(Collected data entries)
'''

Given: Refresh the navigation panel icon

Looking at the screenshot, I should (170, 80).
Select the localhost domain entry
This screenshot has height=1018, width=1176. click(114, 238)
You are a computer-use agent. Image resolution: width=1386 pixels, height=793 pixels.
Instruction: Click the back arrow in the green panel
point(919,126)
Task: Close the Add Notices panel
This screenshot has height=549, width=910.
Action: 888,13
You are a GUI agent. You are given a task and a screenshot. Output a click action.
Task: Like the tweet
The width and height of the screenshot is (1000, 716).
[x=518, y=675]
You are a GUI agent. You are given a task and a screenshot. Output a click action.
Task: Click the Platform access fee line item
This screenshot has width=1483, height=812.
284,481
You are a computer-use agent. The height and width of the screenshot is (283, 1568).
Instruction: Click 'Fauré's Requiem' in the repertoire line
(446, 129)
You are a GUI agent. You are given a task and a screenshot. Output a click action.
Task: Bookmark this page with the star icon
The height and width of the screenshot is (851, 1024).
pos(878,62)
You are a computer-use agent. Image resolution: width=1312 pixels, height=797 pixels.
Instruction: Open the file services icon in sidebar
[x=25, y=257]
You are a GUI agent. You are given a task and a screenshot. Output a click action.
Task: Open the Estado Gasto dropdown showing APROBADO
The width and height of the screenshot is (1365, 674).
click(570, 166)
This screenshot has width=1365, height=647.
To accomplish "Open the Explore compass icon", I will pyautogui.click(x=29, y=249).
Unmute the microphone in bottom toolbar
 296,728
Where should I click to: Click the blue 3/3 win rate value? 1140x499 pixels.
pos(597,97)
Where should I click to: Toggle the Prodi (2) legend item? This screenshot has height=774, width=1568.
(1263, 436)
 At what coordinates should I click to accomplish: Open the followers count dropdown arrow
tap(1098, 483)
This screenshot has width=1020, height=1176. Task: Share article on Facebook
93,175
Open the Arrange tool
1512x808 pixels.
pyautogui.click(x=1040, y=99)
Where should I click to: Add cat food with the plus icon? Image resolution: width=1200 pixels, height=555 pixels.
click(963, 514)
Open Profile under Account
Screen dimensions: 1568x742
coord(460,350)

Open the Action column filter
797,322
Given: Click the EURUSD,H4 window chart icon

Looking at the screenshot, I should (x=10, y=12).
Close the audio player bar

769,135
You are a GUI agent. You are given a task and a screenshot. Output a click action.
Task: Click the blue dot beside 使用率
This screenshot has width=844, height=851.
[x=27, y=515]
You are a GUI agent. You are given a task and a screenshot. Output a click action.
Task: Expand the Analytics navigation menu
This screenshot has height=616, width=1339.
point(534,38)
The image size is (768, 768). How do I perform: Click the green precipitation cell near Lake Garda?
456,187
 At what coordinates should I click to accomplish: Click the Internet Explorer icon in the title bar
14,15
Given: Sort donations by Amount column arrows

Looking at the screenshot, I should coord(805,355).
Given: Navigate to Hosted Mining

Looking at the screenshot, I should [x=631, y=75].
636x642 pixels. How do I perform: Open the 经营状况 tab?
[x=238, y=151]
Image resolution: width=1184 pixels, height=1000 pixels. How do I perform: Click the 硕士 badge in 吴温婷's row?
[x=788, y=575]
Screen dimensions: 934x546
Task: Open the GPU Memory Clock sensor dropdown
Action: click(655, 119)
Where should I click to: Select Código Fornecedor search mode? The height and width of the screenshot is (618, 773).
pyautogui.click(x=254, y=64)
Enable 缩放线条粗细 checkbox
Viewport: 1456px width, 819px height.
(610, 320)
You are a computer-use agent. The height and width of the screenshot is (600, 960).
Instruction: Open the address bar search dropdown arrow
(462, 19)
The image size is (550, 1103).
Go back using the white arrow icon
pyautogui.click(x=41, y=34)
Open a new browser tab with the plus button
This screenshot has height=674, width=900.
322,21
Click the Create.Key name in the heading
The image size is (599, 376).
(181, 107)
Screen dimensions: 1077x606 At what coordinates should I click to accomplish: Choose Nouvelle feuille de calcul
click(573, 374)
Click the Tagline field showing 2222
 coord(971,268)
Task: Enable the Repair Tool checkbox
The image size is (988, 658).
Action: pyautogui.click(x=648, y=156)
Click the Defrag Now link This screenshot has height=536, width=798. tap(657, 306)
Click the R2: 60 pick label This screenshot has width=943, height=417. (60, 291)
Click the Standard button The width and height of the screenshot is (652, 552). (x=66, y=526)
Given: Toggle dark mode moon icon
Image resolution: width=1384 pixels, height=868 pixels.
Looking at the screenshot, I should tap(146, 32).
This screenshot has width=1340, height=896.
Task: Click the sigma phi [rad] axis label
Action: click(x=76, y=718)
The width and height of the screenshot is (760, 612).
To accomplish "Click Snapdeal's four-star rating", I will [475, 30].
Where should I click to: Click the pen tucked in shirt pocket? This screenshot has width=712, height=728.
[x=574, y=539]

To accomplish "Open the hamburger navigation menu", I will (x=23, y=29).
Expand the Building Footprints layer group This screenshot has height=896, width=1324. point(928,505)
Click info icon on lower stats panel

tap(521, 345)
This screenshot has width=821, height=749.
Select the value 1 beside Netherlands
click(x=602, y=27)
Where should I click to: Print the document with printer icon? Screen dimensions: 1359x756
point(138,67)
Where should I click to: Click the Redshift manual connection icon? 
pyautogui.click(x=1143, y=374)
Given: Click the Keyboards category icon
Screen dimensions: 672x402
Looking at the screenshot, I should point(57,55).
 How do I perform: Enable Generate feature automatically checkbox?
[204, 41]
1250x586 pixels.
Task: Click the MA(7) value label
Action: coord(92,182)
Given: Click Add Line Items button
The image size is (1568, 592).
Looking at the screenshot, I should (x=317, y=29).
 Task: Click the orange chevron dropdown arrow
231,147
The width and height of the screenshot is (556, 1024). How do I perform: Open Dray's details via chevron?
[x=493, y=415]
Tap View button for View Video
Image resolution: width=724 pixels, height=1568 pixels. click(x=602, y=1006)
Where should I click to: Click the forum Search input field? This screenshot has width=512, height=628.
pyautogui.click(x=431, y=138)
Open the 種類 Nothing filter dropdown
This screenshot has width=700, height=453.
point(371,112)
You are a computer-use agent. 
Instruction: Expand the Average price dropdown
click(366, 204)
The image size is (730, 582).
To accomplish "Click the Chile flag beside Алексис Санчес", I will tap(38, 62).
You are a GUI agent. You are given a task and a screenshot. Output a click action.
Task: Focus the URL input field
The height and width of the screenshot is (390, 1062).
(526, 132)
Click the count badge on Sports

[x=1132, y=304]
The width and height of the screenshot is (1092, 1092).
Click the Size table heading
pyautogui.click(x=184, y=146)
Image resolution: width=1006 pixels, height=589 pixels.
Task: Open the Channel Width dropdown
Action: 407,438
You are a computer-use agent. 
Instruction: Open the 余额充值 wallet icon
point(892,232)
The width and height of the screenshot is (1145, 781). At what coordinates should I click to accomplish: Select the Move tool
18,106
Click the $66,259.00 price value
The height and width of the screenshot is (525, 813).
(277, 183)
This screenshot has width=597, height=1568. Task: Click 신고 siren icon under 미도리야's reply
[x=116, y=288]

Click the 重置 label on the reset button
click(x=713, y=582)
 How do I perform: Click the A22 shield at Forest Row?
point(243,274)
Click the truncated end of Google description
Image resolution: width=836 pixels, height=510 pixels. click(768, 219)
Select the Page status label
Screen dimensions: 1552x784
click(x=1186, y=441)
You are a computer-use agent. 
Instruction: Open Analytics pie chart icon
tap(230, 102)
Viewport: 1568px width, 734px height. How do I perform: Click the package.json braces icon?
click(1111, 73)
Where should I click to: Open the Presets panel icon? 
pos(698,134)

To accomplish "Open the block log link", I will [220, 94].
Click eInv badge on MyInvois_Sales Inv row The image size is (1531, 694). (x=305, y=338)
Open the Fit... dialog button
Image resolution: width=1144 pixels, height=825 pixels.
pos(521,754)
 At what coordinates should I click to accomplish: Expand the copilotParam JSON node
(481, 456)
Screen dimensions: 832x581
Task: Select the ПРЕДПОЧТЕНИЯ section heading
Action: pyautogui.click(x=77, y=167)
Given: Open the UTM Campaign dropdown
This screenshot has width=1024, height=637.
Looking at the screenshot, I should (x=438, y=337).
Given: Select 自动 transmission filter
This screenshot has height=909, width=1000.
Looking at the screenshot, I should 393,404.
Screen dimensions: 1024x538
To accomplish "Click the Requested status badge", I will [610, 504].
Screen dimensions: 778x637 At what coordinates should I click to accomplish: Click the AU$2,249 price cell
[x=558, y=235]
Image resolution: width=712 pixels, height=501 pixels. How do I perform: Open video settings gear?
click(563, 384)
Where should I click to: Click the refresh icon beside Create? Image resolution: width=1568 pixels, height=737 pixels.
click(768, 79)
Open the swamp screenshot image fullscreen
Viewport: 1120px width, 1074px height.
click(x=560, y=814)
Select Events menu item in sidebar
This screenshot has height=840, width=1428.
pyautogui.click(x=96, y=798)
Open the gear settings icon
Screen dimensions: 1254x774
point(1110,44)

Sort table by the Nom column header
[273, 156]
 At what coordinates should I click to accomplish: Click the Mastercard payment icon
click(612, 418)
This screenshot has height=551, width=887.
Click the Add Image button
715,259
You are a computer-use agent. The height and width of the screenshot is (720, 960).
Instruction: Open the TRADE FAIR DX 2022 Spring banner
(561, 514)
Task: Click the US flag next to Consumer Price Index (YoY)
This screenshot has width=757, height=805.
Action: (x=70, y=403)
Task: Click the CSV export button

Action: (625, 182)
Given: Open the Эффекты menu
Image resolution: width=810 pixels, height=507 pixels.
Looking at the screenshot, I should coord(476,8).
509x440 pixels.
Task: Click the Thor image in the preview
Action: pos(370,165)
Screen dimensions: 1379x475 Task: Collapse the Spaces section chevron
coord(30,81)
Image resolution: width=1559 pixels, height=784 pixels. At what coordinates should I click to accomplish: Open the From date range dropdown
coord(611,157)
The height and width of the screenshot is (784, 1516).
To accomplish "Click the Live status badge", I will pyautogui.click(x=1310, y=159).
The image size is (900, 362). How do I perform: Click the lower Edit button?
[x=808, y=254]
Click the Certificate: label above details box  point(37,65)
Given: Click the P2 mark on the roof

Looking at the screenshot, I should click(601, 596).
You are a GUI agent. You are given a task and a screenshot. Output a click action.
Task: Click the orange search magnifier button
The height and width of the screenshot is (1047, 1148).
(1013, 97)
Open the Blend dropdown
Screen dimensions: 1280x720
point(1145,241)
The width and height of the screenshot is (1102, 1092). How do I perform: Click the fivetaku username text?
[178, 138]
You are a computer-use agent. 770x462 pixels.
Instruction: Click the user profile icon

'''

▶ What to produce
Every line above with the word "status" belongs in the answer, copied as written.

▶ Response to the task
Select the Page status label
To accomplish "Click the Requested status badge", I will [610, 504].
To accomplish "Click the Live status badge", I will pyautogui.click(x=1310, y=159).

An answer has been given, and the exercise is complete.